Later she married a seagoing man who taught her to tie knots and sail. The couple settled in San Pedro, Calif., and eked out a living by fishing for albacore, halibut, abalone, and lobster before moving to Hawaii in 1952. When her husband returned to California, Sutherland remained in Hawaii and worked as a school counselor while raising their four children on her own.
Charting Her Own Course
Sutherland finally put all her seafaring skills to use in 1962, when at 41 years old, she embarked on her first solo adventure — swimming around Moloka’i, a remote Hawaiian island, while towing a raft with supplies. She describes navigating breakers and hiking steep sea cliffs in Paddling My Own Canoe: A Solo Adventure on the Coast of Moloka’i — part humorous recollection, part guidebook.
In lively prose and poetry, Sutherland also shares lovely details about nightly temperatures, daily meals, and the island’s sights and sounds.
“Below the clouds the North Star was clear in the sky, 20 degrees above the horizon,” she writes. “To the west was an intermittent flare of light. I watched until the regular 10-second interval became apparent and then I knew what it was. The Japanese poetry form of haiku came to mind with its own formal rules and delicate charm. Three lines: five syllables in the first line, then seven, then five. I juggled phrases.
From KalaupapaLighthouse beams its flashing rayOn a far small tent.”
Exploring New Frontiers
Sutherland’s paddling adventures spanned five decades and stretched far beyond Hawaii. In Paddling North: A Solo Adventure Along the Inside Passage, she shares her decision — at age 60 — to undertake a summer-long voyage on Alaska’s spectacular coastal waterway in one of the inflatable boats she preferred. (She made the journey at least 20 more times over the next 34 years.)
“I didn’t need to get ‘away.’ I needed to get ‘to,’” she writes. “To simplicity. I wanted to be lean and hard and sun-browned and kind. Instead I felt fat and soft and white and mean. Years of a desk job in bureaucracy can do that even if you like the job.”
The epic free spirit, who died in 2015, believed that security came not from money but from building one’s own skills and unlocking one’s own courage. Her wilderness sagas are about finding peace within — whether a person is headed for sunny or stormy weather or sleeping at a rustic campsite or in a cozy cabin.
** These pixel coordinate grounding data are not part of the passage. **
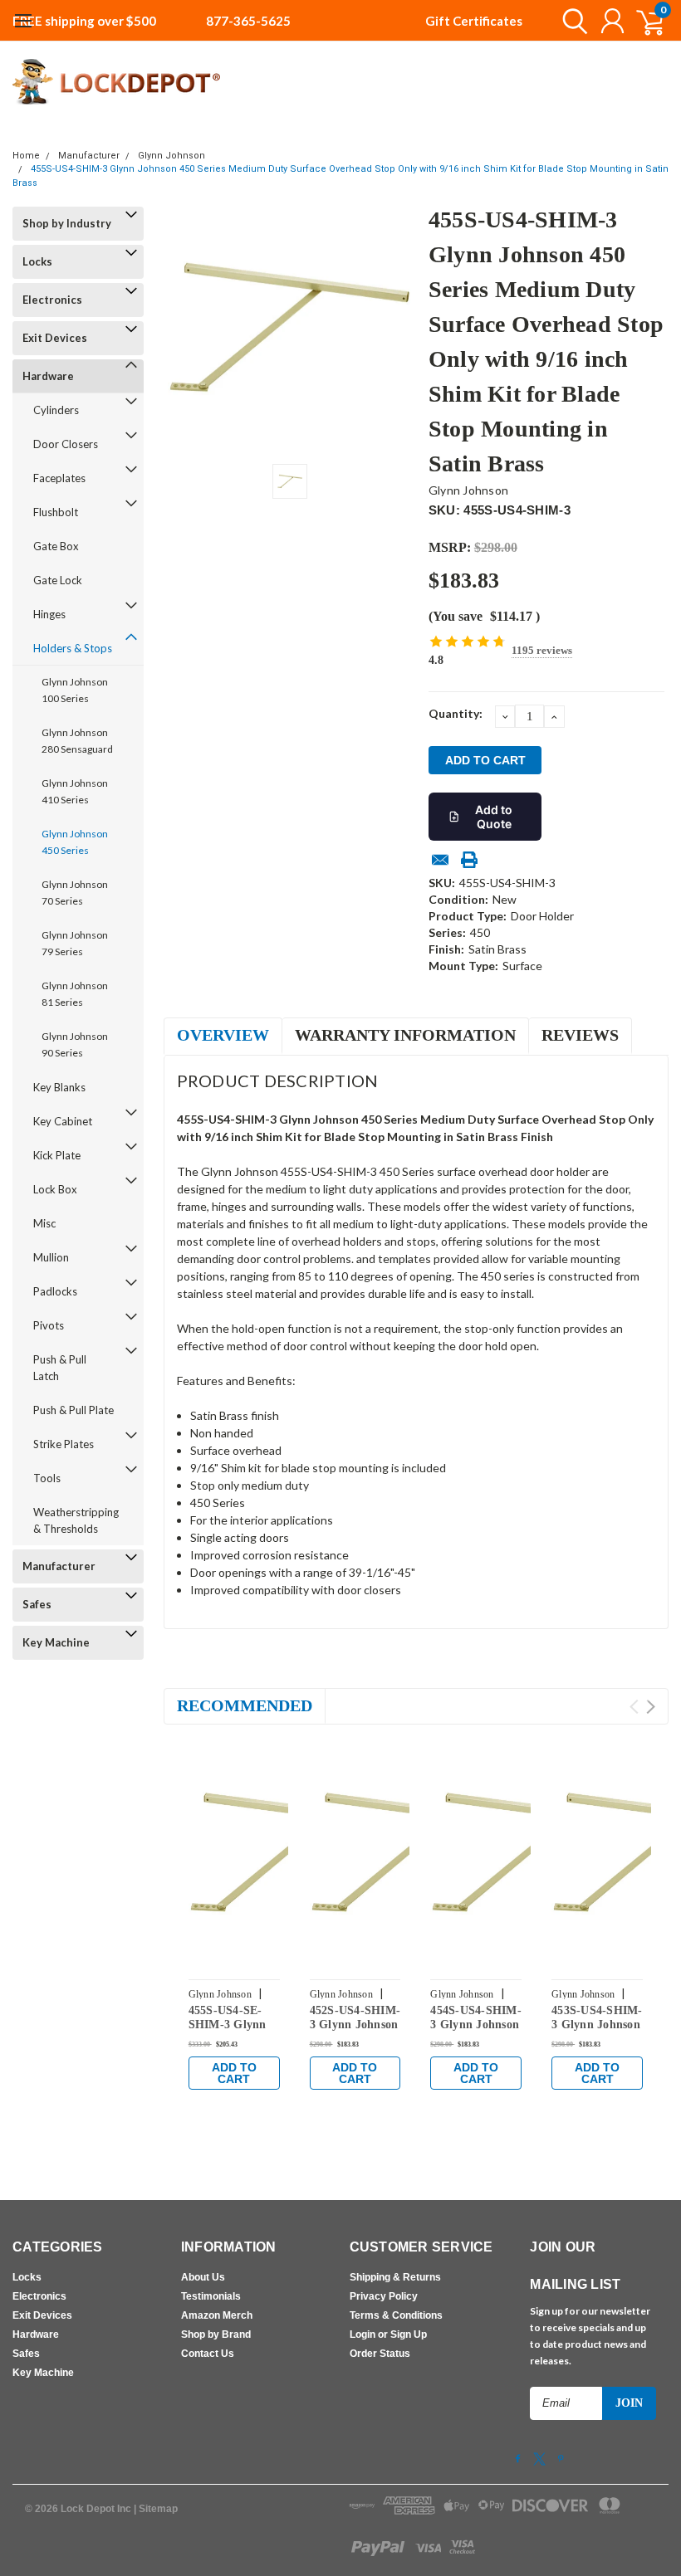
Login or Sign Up (388, 2334)
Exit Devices (54, 337)
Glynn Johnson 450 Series (75, 841)
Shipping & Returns (395, 2277)
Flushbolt (55, 512)
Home (26, 155)
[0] (643, 20)
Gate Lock (57, 580)
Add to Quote (493, 817)
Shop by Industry (66, 223)
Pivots (48, 1325)
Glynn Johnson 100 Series (75, 690)
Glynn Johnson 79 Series (75, 943)
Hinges (49, 614)
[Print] (469, 859)
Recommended (244, 1705)
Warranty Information (405, 1035)
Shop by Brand (216, 2334)
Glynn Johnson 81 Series (75, 993)
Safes (36, 1604)
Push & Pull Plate (73, 1410)
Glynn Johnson (171, 155)
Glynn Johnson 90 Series (75, 1044)
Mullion (51, 1257)
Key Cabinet (62, 1121)
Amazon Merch (216, 2315)
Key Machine (56, 1642)
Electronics (52, 299)
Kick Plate (57, 1155)
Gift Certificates (473, 20)
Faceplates (59, 478)
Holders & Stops (72, 648)
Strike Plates (63, 1444)
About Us (203, 2277)
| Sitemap (156, 2509)
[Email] (440, 859)
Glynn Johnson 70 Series (75, 892)
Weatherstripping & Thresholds (76, 1520)
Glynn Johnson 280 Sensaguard (77, 740)
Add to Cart (234, 2073)
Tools (47, 1478)
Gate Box (56, 546)
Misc (44, 1223)
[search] (571, 20)
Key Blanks (59, 1087)
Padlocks (55, 1291)
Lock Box (55, 1189)
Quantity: (456, 713)
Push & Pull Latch (59, 1368)
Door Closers (65, 444)
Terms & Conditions (396, 2315)
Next (650, 1706)
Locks (37, 261)
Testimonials (211, 2296)
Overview (223, 1035)
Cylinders (56, 410)
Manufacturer (89, 155)
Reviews (580, 1035)
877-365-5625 (248, 20)
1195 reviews (542, 650)
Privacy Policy (384, 2296)
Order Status (380, 2353)
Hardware (48, 376)
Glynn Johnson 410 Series (75, 791)
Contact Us (207, 2353)
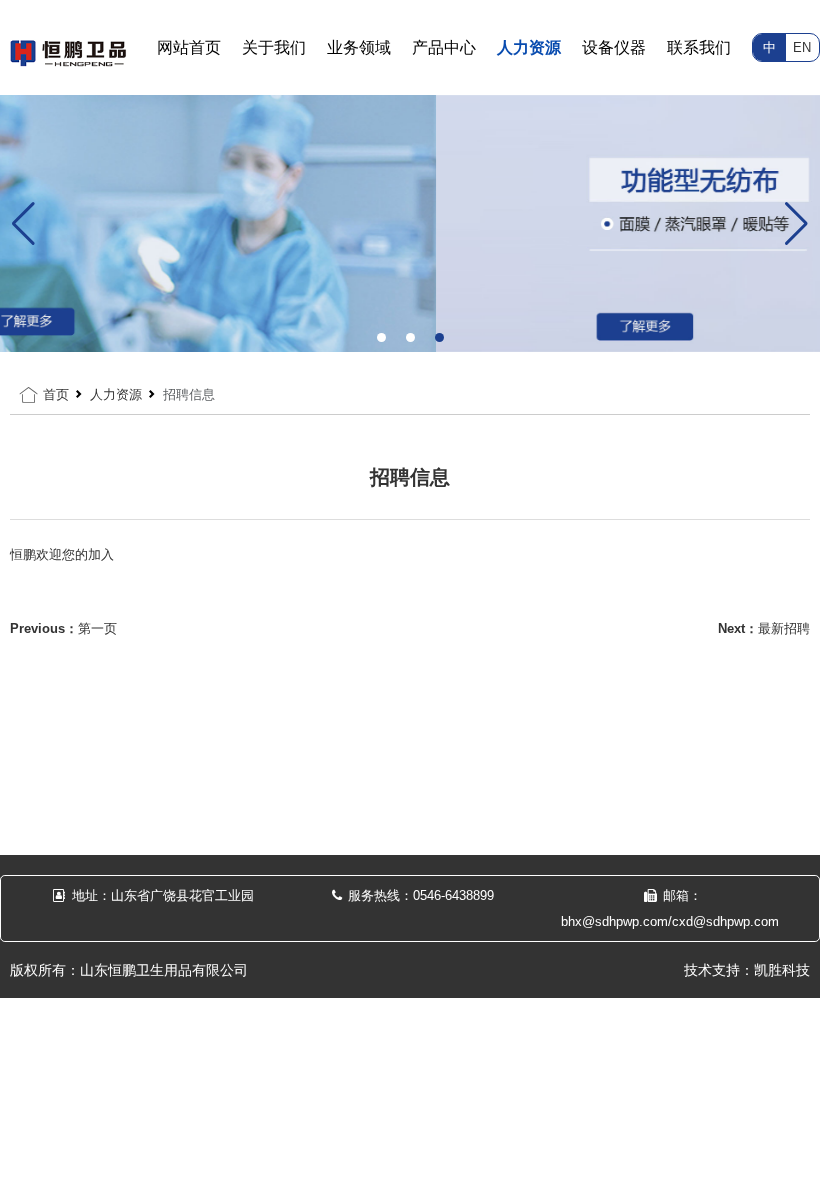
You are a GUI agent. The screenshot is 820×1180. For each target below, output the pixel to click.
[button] (381, 337)
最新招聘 (784, 628)
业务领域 (359, 47)
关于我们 (274, 47)
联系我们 (699, 47)
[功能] (410, 222)
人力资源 (529, 47)
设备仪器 (614, 47)
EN (802, 47)
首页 (56, 394)
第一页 (97, 628)
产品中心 (444, 47)
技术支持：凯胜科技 (747, 970)
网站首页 (189, 47)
“Part of the idiot fun of these expeditions has been the reverse twist, creating sybaritic luxuries where all should be hardship, and transferring the gusto of a gourmet kitchen into meals that weigh an average of 12 ounces per day,” she writes. (See a couple of Sutherland’s recipes below.)
Along with prepared rations from home, she added freshness to meals with wild-caught fish and foraged berries and plants. Wine — which she stored in 35-mm film cans — was always included in her cache “to provide an epicurean touch” to her meals. “What I really need is for some scientist to develop a dehydrated or freeze-dried wine,” she adds.
Sutherland’s memoirs also emphasize the importance of leaving no trace and maintaining nature’s delicate balance:
“Wolf tracks were on the sand beach to the north of the cabin. She (all animals are she, in deference to the female of the species, unless proven otherwise) had been there since the dawn high tide. I wondered if she was hungry, if she had cubs, and if I could leave food for her. But if you make friends with a wild animal for your own pleasure and get her accustomed to man, then surely someone will shoot her for his pleasure. As a man in Wrangell later said, ‘They get too many of our deer.’ Whose deer?”
Finally, Sutherland’s words are reminders, in a world of continued commercial development and fast-paced technology, of the need to protect wild places.
As she notes in Paddling My Own Canoe, “There should be some areas everywhere in the world where motorized access is forbidden, places you get to only through the natural, quiet energy of wind and muscle.”